Igual que la entrada anterior, esta ha salido doble, pero supongo que el resultado total será más corto porque no tengo tanto testimonio gráfico.
23.09.10
Ya os vais haciendo una idea de mis mañanas, 7:30, inquilino durmiendo a mi vera, Mini Zimtos, etc. Por eso me salto esa parte y vamos a lo interesante. Eso sí, el día que me acabe la caja de Mini Zimtos, no tengáis la menor duda que lo comunicaré.
En principio la tarea de hoy era bajar a recoger la bici a la universidad de Patri, pero al final las cosas se complican y no surge la ocasión. Hoy me ha retado a un duelo nada más y nada menos que una secadora germana (Trockner). Y claro, adivinad quien ha terminado ganando… El hombre no tiene nada que hacer contra las máquinas, hay que asumirlo.
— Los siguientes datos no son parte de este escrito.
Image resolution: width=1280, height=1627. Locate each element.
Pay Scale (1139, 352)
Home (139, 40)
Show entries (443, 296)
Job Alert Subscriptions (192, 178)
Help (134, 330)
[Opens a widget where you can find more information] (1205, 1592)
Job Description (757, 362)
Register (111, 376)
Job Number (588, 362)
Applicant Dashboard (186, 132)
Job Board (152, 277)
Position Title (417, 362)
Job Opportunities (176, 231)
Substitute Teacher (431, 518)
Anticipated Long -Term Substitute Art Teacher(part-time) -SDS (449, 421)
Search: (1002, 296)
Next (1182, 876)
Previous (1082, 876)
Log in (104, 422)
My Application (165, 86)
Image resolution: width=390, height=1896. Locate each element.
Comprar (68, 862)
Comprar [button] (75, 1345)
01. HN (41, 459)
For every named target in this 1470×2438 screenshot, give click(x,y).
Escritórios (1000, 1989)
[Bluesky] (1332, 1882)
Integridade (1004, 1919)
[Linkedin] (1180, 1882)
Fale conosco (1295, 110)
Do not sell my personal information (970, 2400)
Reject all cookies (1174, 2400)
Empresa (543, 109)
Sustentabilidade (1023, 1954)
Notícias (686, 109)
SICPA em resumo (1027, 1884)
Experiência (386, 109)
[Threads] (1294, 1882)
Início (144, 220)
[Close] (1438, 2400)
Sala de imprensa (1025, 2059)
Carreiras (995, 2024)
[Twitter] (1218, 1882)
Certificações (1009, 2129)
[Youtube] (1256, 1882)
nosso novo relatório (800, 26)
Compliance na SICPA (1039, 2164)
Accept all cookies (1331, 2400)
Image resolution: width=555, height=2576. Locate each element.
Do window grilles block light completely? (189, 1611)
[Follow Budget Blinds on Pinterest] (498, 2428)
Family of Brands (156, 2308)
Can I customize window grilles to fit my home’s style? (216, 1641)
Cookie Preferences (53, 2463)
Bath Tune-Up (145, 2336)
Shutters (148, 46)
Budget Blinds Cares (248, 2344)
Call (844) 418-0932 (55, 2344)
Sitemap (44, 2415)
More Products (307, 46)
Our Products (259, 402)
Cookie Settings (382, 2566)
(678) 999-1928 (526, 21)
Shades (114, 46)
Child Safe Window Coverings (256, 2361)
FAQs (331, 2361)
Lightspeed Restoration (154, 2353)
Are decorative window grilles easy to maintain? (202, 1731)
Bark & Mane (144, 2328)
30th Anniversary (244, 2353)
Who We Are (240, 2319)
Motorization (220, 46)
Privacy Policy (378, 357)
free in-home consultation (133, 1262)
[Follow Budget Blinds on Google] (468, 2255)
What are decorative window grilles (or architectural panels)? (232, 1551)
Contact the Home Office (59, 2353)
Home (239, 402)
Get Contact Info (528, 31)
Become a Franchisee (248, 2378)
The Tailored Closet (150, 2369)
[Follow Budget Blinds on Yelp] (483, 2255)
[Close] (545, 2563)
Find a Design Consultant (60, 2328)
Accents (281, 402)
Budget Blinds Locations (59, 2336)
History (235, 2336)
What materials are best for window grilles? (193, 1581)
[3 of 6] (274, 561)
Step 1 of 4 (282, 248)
- 10:00. Tras las labores matutinas decido que no puedo arrugar la nariz y emitir un sonido tal que “ughh”cada vez que entro en la habitación, por lo que, como tengo algo de ropa sucia acumulada, le comunico a Enrique que voy a poner una lavadora y que me de la sudadera porque si no va a salir andando sola. Tras un comentario de “pareces mi madre” (lo siento, es que estamos 24 horas bajo el mismo techo y yo tengo unos límites), me la da junto a otra bolsa con más cosas suyas(luego le comuniqué lo bien que olía su bolsa...). Bajo mis tres plantas, le echo 50 céntimos a la lavadora y con un detergente que alguien olvidó en mi habitación, me veo bastante suelta para ponerla.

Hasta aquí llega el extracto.